Risk-Adjusted Performance

Strong

 
Weak
 
Strong
Compared to the overall equity markets, risk-adjusted returns on investments in First Trust Merger are ranked lower than 28 (%) of all funds and portfolios of funds over the last 90 days. In spite of fairly strong fundamental indicators, First Trust is not utilizing all of its potentials. The current stock price disturbance, may contribute to short-term losses for the investors.

The Merger and First Trust Volatility Contrast

   Predicted Return Density   
       Returns  

Pair Trading with The Merger and First Trust

The main advantage of trading using opposite The Merger and First Trust positions is that it hedges away some unsystematic risk. Because of two separate transactions, even if The Merger position performs unexpectedly, First Trust can make up some of the losses.
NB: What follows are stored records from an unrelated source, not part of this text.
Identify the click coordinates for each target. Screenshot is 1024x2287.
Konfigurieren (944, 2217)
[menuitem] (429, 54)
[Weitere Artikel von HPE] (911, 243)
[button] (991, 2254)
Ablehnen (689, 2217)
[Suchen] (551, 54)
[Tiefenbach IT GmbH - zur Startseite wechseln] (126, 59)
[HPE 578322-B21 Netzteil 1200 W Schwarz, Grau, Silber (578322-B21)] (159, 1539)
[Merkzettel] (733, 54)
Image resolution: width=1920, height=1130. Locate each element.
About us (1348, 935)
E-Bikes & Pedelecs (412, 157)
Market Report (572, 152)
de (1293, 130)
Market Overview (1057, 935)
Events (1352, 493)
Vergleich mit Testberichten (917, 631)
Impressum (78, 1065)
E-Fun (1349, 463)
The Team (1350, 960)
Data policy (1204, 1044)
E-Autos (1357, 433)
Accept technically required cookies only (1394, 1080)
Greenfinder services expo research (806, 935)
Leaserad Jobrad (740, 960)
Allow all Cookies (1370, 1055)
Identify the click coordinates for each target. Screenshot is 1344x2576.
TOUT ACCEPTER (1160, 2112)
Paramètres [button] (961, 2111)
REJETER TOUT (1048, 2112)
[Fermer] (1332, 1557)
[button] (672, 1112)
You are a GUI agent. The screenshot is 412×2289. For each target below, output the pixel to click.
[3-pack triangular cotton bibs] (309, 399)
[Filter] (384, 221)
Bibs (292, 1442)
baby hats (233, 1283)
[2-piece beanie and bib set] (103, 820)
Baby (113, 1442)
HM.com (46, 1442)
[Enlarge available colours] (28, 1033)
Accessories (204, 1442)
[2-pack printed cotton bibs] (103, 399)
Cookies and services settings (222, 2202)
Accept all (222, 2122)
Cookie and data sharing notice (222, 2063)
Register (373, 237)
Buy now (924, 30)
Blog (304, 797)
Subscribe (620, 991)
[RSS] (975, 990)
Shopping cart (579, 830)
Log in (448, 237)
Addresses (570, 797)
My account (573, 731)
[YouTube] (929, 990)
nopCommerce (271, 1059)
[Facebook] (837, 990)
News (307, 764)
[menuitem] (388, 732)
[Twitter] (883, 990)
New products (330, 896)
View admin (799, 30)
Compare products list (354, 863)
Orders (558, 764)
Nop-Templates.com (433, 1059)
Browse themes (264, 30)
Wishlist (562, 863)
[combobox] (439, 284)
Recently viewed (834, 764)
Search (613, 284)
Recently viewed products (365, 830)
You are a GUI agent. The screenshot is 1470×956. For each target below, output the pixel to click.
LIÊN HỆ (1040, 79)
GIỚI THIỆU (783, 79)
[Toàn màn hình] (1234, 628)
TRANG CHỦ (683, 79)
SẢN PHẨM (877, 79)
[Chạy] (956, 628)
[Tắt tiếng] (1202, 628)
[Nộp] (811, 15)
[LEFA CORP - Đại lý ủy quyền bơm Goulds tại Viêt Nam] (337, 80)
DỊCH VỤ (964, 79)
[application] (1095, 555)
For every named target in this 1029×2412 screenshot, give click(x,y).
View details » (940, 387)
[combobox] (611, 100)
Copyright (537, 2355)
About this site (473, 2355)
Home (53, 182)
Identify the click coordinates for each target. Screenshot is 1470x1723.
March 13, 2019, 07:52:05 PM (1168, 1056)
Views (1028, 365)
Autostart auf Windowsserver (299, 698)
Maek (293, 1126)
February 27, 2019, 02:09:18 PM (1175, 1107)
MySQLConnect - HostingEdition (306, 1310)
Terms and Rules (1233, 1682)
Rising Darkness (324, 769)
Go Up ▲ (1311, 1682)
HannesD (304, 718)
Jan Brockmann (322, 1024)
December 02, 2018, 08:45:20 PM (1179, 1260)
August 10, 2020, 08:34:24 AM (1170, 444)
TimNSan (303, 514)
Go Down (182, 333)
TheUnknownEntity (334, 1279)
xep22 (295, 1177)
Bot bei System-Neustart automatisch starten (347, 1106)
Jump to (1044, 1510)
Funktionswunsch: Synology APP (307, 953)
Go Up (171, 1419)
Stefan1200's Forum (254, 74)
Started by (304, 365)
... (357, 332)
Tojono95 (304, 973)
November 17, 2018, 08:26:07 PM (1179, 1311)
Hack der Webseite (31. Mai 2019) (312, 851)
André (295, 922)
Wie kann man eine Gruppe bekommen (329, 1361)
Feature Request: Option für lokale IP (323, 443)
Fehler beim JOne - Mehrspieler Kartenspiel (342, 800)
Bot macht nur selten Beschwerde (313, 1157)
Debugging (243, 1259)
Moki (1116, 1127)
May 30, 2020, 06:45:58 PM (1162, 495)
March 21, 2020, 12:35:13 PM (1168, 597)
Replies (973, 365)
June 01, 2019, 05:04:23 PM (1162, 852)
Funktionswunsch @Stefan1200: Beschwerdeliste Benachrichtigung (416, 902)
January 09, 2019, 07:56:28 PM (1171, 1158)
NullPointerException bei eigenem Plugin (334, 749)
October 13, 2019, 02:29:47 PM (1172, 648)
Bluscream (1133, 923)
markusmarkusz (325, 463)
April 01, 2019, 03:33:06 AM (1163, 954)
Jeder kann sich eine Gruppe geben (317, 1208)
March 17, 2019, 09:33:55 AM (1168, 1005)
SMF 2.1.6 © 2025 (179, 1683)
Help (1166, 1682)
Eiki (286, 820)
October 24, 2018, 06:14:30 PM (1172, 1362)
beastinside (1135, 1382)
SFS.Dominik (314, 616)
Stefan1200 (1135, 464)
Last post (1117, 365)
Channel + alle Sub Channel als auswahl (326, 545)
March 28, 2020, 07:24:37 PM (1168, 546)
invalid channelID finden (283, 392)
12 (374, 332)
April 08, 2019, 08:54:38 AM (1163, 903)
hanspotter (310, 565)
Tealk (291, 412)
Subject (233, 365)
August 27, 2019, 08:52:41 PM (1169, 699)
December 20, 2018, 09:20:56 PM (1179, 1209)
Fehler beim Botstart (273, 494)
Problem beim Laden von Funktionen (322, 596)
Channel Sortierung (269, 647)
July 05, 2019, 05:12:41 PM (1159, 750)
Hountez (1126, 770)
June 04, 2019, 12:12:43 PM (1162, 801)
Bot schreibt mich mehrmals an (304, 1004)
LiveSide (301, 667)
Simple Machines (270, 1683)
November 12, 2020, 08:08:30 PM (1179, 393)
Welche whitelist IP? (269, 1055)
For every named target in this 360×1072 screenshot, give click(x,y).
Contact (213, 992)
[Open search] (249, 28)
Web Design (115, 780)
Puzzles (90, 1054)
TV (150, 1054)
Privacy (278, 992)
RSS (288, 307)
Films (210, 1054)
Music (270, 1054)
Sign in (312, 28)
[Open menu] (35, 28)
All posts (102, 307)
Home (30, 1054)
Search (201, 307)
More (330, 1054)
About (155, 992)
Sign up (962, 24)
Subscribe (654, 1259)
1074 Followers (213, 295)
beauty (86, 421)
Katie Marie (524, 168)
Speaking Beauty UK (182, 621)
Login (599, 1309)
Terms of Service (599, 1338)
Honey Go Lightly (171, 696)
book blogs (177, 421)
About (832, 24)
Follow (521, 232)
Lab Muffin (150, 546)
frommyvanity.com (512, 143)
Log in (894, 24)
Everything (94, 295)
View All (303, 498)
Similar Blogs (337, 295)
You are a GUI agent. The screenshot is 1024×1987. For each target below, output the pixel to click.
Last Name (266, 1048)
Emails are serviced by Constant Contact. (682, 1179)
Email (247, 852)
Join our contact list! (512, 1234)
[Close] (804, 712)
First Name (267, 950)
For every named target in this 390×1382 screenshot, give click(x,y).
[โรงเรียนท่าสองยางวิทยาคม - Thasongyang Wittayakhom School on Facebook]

Pair trading also minimizes risk from directional movements in the market. For example, if an entire industry or sector drops because of unexpected headlines, the short position in First Trust will offset losses from the drop in First Trust's long position.
The idea behind The Merger Fund and First Trust Merger pairs trading is to make the combined position market-neutral, meaning the overall market's direction will not affect its win or loss (or potential downside or upside). This can be achieved by designing a pairs trade with two highly correlated stocks or equities that operate in a similar space or sector, making it possible to obtain profits through simple and relatively low-risk investment.
Check out your portfolio center.
Note that this page's information should be used as a complementary analysis to find the right mix of equity instruments to add to your existing portfolios or create a brand new portfolio. You can also try the FinTech Suite module to use AI to screen and filter profitable investment opportunities.